» **Trecho fornecido**:
'''

Agora voltando à nossa pergunta, afinal, são extemporâneos os déficits primários registrados pelo setor público no Brasil desde 2014?
Os dados dos países de renda média, tal como classificados pelo Fundo Monetário Internacional (FMI), mostram que após a crise financeira global de 2008, a queda do crescimento, ao incidir negativamente sobre o preço das commodities e sobre a receita pública, tornou bastante comum a convivência destes países com déficits primários. No Brasil não foi diferente, ou melhor, no período abertamente recessivo, instaurado em fins de 2014, os déficits primários situaram-se abaixo da média internacional, enquanto antes disso os superávits primários brasileiros superaram a média.
Resultado Primário do Gov. Geral: Brasil x Países de Renda Média (% PIB)
Fonte: FMI, Fiscal Monitor Database, consulta em 2 de fev. de 2018
* Projeções, exceto Brasil, dados realizados, Banco Central do Brasil, resultado primário do setor público consolidado
** Inclui todos os países emergentes e de renda média classificados como tal pelo FMI
Passando à segunda pergunta, o que, então, de mais característico os dados internacionais de resultados fiscais revelam sobre o Brasil? Se a trajetória do resultado primário brasileiro não fugiu à regra dos países de renda média experimentando deterioração após a crise financeira global de 2008, o mesmo não pode ser dito dos gastos com juros da dívida pública, responsáveis por déficits nominais (que incluem juros) muito mais elevados do que a média das economias em desenvolvimento. A explicação para para isso passa por taxas de juros reais elevadas para os padrões internacionais, pelo tamanho relativo da dívida pública, maior que a dos demais países incluídos na comparação, e pelo acúmulo de ativos no setor público com rendimento menor que os passivos indexados às altas taxas de juros.

'''

» **Dados em estudo**:
'''

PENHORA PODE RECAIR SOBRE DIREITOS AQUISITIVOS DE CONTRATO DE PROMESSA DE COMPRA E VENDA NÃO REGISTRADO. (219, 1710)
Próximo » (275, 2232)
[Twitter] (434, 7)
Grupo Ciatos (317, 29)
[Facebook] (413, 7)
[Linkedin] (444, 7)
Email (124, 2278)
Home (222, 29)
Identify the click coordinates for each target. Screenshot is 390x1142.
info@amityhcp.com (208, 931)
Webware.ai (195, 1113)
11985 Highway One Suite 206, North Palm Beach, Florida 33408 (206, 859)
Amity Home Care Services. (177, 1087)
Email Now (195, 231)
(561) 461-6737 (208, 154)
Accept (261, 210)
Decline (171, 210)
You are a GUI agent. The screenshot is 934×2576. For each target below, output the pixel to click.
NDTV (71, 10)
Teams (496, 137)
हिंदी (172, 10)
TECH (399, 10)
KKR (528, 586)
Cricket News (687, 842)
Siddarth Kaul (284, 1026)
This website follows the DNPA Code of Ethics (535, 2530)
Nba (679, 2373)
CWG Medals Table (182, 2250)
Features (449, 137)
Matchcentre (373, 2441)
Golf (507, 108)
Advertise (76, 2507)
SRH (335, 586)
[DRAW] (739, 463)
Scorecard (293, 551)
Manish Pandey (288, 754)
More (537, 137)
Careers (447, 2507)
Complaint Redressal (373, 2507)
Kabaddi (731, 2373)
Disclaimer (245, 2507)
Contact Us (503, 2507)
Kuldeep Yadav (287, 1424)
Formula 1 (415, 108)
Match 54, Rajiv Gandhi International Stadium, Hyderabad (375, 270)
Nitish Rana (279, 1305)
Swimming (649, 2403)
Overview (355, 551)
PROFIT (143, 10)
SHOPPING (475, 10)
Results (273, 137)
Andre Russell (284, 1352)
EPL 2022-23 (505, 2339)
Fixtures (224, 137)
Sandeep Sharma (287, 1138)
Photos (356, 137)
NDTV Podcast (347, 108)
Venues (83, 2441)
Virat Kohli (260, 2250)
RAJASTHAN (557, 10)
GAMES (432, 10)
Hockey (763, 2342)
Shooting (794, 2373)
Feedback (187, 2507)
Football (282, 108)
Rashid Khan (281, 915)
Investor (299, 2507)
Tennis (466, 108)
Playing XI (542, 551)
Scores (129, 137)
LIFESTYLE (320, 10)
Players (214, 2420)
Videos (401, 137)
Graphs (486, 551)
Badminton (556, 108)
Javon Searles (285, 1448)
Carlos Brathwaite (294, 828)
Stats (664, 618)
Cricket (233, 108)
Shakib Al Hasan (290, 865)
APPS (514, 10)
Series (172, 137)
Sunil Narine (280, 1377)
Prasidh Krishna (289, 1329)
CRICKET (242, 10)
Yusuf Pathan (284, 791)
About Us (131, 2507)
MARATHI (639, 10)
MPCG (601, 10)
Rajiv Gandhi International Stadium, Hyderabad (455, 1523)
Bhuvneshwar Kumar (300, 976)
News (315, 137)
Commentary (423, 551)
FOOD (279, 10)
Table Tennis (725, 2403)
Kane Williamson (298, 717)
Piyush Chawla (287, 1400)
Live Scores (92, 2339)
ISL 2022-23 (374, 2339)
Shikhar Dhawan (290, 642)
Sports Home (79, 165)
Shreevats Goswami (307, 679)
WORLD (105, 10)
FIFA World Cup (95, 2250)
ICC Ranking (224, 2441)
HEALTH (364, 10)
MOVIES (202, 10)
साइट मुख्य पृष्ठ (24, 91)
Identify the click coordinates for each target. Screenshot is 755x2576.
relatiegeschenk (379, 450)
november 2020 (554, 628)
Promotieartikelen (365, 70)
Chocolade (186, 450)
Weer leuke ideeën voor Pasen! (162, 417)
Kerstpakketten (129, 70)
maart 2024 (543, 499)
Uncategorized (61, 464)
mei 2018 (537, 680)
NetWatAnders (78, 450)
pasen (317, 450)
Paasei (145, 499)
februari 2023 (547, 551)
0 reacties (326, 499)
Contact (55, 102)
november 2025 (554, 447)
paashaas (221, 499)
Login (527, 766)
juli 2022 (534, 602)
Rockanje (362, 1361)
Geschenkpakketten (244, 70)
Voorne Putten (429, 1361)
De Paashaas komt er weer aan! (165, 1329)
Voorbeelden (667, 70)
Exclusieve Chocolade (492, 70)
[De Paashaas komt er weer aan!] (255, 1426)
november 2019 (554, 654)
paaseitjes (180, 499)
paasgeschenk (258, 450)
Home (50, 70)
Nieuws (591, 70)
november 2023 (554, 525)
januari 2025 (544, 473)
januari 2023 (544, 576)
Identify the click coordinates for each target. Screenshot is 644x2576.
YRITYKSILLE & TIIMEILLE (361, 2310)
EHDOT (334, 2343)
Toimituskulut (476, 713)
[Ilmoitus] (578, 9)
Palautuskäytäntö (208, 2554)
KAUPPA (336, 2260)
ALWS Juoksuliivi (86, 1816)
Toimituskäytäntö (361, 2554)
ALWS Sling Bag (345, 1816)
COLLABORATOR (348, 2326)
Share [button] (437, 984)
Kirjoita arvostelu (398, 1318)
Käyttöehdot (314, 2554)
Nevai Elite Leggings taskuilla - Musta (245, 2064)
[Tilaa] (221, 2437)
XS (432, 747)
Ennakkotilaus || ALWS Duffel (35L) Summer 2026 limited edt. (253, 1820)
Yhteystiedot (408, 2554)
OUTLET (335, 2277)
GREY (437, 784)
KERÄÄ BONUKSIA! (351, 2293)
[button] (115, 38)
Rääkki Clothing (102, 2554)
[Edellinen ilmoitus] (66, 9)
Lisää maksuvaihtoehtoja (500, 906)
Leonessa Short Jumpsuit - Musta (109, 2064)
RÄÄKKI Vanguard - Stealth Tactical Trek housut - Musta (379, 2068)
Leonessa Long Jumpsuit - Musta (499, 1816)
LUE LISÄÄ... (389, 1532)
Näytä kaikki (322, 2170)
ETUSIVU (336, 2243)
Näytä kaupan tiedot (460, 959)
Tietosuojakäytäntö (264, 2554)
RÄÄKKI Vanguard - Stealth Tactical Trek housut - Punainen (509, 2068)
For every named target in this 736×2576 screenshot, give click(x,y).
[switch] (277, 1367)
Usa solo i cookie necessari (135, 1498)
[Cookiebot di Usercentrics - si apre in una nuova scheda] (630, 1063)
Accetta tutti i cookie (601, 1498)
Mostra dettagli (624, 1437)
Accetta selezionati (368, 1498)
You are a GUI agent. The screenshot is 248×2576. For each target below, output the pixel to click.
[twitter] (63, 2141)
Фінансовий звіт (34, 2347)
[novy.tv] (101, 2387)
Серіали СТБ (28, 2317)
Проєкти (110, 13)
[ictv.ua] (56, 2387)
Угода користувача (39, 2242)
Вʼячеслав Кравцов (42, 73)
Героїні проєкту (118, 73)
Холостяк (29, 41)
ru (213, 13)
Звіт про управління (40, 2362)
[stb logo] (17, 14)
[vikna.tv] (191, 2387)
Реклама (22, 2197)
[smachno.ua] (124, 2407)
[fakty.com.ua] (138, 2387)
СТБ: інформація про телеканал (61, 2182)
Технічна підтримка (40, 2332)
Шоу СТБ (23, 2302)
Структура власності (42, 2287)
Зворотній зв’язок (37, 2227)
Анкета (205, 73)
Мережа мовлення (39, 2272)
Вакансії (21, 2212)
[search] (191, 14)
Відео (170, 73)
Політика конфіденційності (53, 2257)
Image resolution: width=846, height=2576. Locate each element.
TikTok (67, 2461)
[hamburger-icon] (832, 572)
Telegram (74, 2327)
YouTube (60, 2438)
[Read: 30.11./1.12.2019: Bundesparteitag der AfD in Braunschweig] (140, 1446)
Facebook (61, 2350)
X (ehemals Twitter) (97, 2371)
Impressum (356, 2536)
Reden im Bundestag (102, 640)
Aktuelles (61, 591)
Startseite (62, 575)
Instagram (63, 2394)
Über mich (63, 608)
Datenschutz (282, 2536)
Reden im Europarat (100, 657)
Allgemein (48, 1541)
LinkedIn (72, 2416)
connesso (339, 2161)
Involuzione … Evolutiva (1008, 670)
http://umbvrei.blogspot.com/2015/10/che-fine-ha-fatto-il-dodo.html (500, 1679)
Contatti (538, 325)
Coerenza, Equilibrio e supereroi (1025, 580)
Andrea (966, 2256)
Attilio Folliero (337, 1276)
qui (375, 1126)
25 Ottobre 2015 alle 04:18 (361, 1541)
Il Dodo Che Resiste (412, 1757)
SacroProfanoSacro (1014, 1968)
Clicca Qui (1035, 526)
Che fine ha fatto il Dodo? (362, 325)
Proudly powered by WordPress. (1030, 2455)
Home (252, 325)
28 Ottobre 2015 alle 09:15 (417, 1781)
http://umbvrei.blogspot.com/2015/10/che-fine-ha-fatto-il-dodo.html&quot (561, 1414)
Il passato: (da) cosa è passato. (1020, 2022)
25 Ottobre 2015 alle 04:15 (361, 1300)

'''

» **Tarefas a realizar**:
1. De acordo com o trecho sobre os resultados fiscais do Brasil, em que momento se instaurou o período abertamente recessivo?
2. Dê continuidade ao trecho sobre os resultados fiscais do Brasil, começando logo após a última frase apresentada.

» **Respostas do exercício**:
1. Em fins de 2014.

2.
Resultado Nominal do Gov. Geral: Brasil x Países de Renda Média (%PIB)
Fonte: FMI, Fiscal Monitor Database, consulta em 2 de fev. de 2018
* Projeções, exceto Brasil, dados realizados, Banco Central do Brasil, resultado nominal do setor público consolidado
** Inclui todos os países emergentes e de renda média classificados como tal pelo FMI
A contraface da alta conta de juros do setor público brasileiro são os elevados lucros das instituições financeiras no país, que mesmo em meio a maior recessão da história seguem crescendo, também em função dos spreads excessivos praticados nos setor. Somente em 2017, os 4 maiores bancos registraram aumento de 21% nos lucros, que chegaram a R$ 64,9 bilhões (Valor Econômico, 23/2/2018).
Além dos efeitos concentradores das despesas com juros, explicitados nos superlucros das instituições financeiras, estimativas do IPEA apontam que este tipo de gasto público se traduz em estímulo menos que proporcional à produção, com multiplicador do PIB menor que a unidade, 0,71 (ou seja, para cada R$ 1,00 de despesa pública com juros, a produção cresce R$ 0,71). O mesmo estudo, em contraste, estima multiplicadores para educação, saúde e previdência (regime geral) da ordem de, respectivamente, 1,85, 1,70 e 1,23.
Não terá sido por indisponibilidade de “avaliações de cada real da despesa orçamentária” que o governo congelou por 20 anos o gasto social no país. Muito menos por avaliá-la.
* Mestre em Economia, auditor federal de Finanças e Controle, secretário-executivo do Unacon Sindical.